Hector Este stood there. He wasn’t wearing the drab black formal suit he favored in Eternal Night Castle. Instead, he had changed into a tailored, cream-colored silk suit, a vibrant, deep-red rose adorning his chest. His face, pale from a lack of sunlight, looked like an exquisite classical sculpture under the gallery’s soft Magic Lamps.

He elegantly held a glass of champagne, surrounded by a coterie of noble ladies in gorgeous long gowns.

"Mr. Este, what are your thoughts on this painting, ’Daughter of the Storm’? The artist says he was depicting the angry daughter of the Sea God," a comely Countess asked, her eyes full of admiration.

Hector’s gaze fell upon the painting, which depicted a goddess struggling amidst gale-force winds and giant waves. He smiled faintly, a gentle and cultured smile, and offered his critique with practiced ease. "The technique is good, but the artist got one thing wrong. A true storm never roars."

"It merely changes the currents in silence, then quietly watches as the ships that fancy themselves masters of the waves are smashed to pieces on the wrong course."

He was talking about the painting, but he was also talking about Caroline—and his high-and-mighty older brother.

The ladies let out a series of admiring sighs, captivated by his unique insight.

Just then, an attendant in a waiter’s uniform slipped quietly behind him and whispered in a voice only the two of them could hear, "Master, news from Stone Bridge City."

Hector’s fingers, holding the champagne flute, tightened slightly. A thin layer of frost instantly condensed on the glass.

"Speak." His smile didn’t waver, and his voice remained steady.

"Caroline found a country herbalist and has temporarily suppressed the symptoms in the fish schools."

’There it is again. Another one of these "variations" crawling out of the gutter.’

’Just like Caroline herself. A woman who hasn’t awakened her bloodline, yet who repeatedly disrupts his precise plans with her strange intuition.’

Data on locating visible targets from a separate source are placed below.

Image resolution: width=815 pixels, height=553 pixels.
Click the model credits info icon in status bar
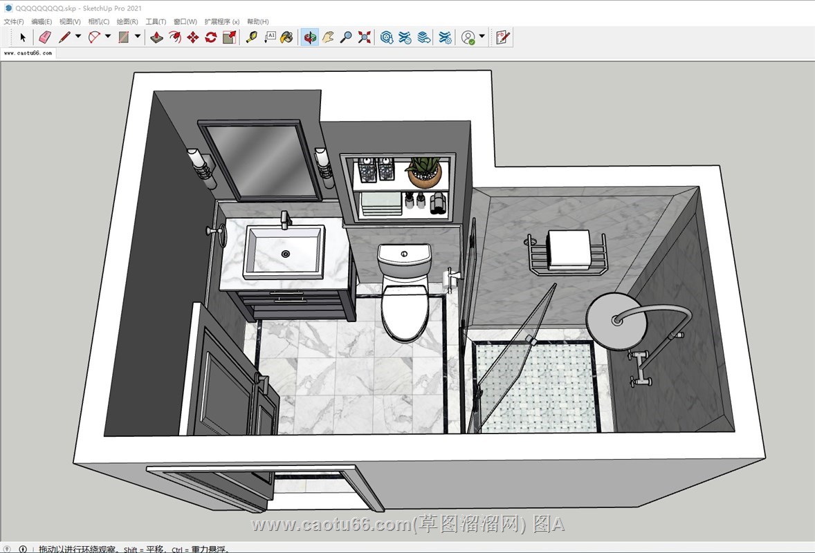point(22,549)
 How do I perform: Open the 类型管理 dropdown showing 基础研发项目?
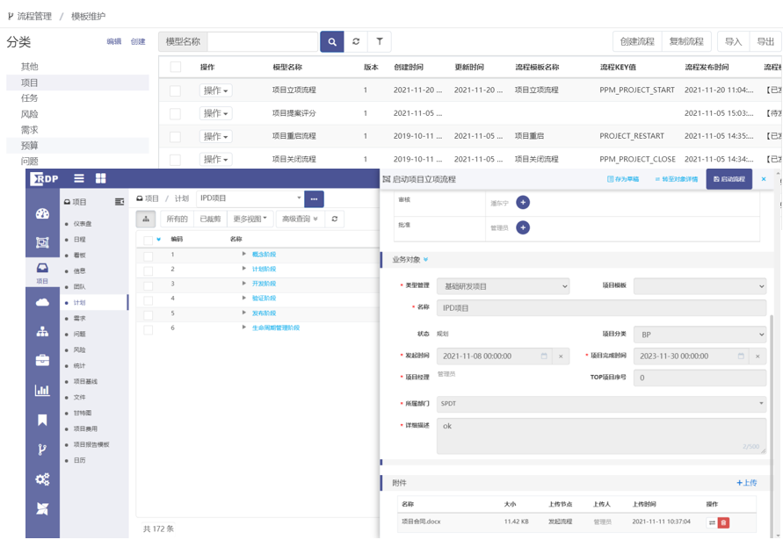click(x=502, y=286)
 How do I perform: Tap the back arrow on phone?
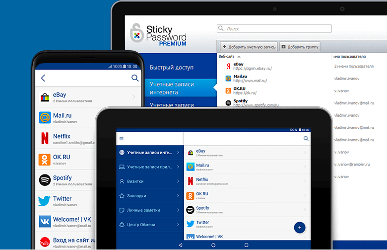click(43, 78)
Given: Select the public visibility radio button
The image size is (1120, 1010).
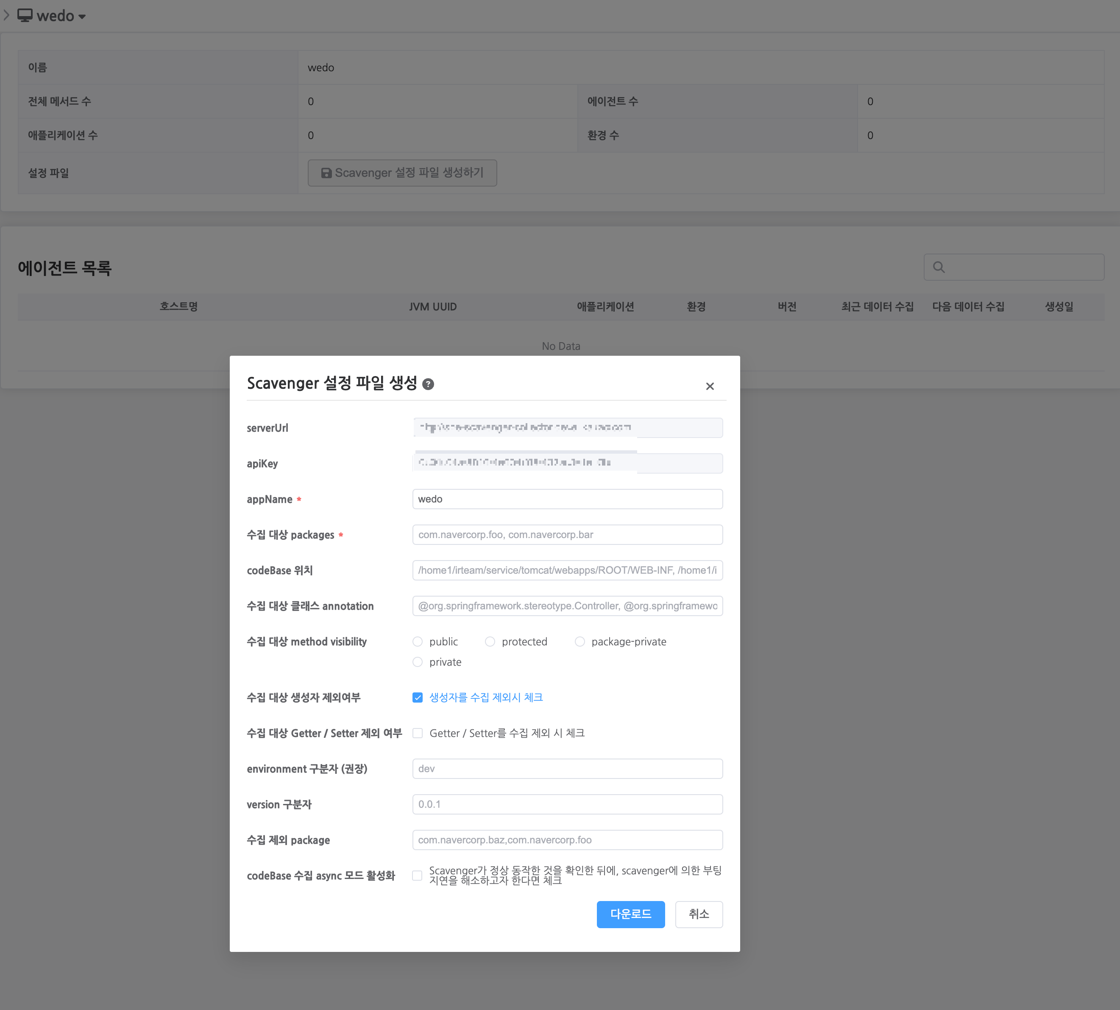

This feeling reminded him of his childhood, of how no matter how perfectly he did his lessons or how well he practiced his Swordsmanship, his father’s gaze always fell upon that foolishly grinning heir.

’All because of "bloodline."’

He hated "accidents" most of all—people appearing where they shouldn’t be. Never mind that he himself was "the second son who shouldn’t exist."

"A trivial interlude," Hector murmured to himself, as if critiquing a boring painting. But beneath that gentle, cultured smile, a desire to crush everything beyond his control was surging within him.

He turned, raised his glass to the Countess, and offered a charming smile. "Ladies, if you’ll excuse me for a moment."

He strolled to the massive floor-to-ceiling window, as if admiring his greatest masterpiece. That quietly moored fleet, its serried masts as numerous as the pikes of an ancient legion, was a magnificent and imposing sight.

But in his eyes, they were already a collection of exquisitely crafted corpses. He would use their destruction to complete a "restoration of the proper order."

’Caroline, go ahead and celebrate your few fish. Celebrate that lucky country bumpkin you found. By all means, embrace these little "accidents" that make you so smug.’

His gaze pierced through the glass, his eyes filled with an obsession to crush every uncertainty.

’You’ll soon understand that your little bit of talent and luck is worthless before the true "rules." And I, Hector Este, am the new rule, tailor-made for "accidents" like you.’

He drained the champagne from his glass in one go.